The second reason that psychologists proclaim the power of IQ tests to measure mental horse-power is a piece of mathematical data manipulation invented by a Victorian eugenicist and statistician, Karl Pearson. The math in question is called factor analysis, and what factor analysis does is to examine the relationships among various characteristics of some class of things, for example, towns, countries, planets, acorns, or apples, thereby to discover whether there is a common factor or factors underlying these relationships.

An underlying factor, is exactly what the psychometricians — as the quantifiers of mental capacity call themselves — found when they examined variation from individual to individual in mental abilities. Those who score high on mathematical logic, tend to do relatively well on other tests such as verbal reasoning, or the interpretation of geometric puzzles. This factor, quantified by Pearson's factor analysis, they named "G" for "General Intelligence."

Having gone thus far, it was a small step to the conclusion that a person's mean score on the various components of a test of cognitive abilities was a valid way to estimate General Intelligence, hence the results of tests of multiple cognitive tasks was called an "Intelligence Quotient" or IQ, and the test itself, an IQ test.

This view led to a general belief that intelligence is just one thing, underlain by some as yet unidentified common factor, which determines a person's overall intellectual capacity.

But the correlations among cognitive capacities are low. In fact, mostly very low. See here, for example, where correlation coefficients (r values) among a large number of tests averaged less than 0.3. That means that, on average, less than 10% (r squared values) of the variation in any one ability is explained by variation in any other ability.

So yes, mental capacities share at least one common underlying factor, but its effect is weak, meaning that an individual's relative ability at one kind of mental activity will rarely be an accurate guide to their ability at another type of mental task.

It is the weakness of G, and the dependence upon it of their conception of IQ as a measure of intelligence, that psychologists have been loathe to admit. Thus has emerged a widely held idea that G as estimated from an IQ test score measures the essence of intelligence, just as chip speed measures the power of a computer central processing unit. What this is widely understood to imply is that intelligent mental activity depends on either a common mechanism, or a common feature of nerve cells that dictates the scope and power mental activity. However, the slightest awareness of brain anatomy and physiology would disabuse one of the notion that the brain has anything equivalent to a CPU, or even a uniform functional cellular capacity. On the contrary, different mental activities depend on different neural lobes, networks and ganglia, or on hierarchies of lobes, networks and ganglia.

Moreover, these components of the brain are far from identical in physiology and structure. There are many types of nerve cells or neurons and their supporting glial cells, as there are many different signalling methods within the brain, these involving at least eighty neurotransmitters. Despite the subjective unity of mind, the brain is thus a collection of many neurological machines, each with its own genetic determinants and its own history of past experience.

Thus, G or general intelligence, far from representing a fundamental component of intelligence, reflects only the dependence of the functioning of the entire brain on either other organs or some weakly influential characteristic of all brain tissue.

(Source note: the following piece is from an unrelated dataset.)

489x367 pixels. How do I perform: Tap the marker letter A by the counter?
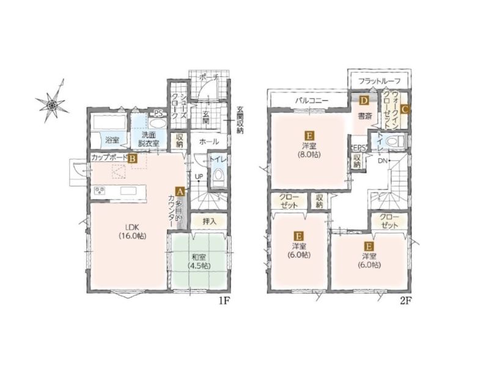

For example, brains without oxygen die within seconds, which means that brain function depends on lungs, heart and the vascular system. Moreover, without a continuous supply of glucose brains cannot function, which means a dependence on the liver and on the endocrine system that controls blood sugar. And without means to dispose of waste products, the brain is rapidly poisoned, meaning dependence on the kidneys. As to general properties of brain tissue, effective function depends on  many general features such as mitochondria, ribosomes, microtubules, and much else, all of which must function properly or the brain will function poorly or not at all.

Thus the mystery of G is revealed. It is a reflection, simply, of the brain's dependence on the rest of the body and on the cellular machinery common to all nerve cells. If all supporting systems and sub-cellular components are in the highest working condition, then the multiple components of the brain can all function at the peak capacity. But all defects or limitations in the performance of supporting systems and cellular organelles limit mental performance. Thus, beside variation in relative power of the various components of the brain there will be variation from brain to brain due the functionality of the brains support systems and components.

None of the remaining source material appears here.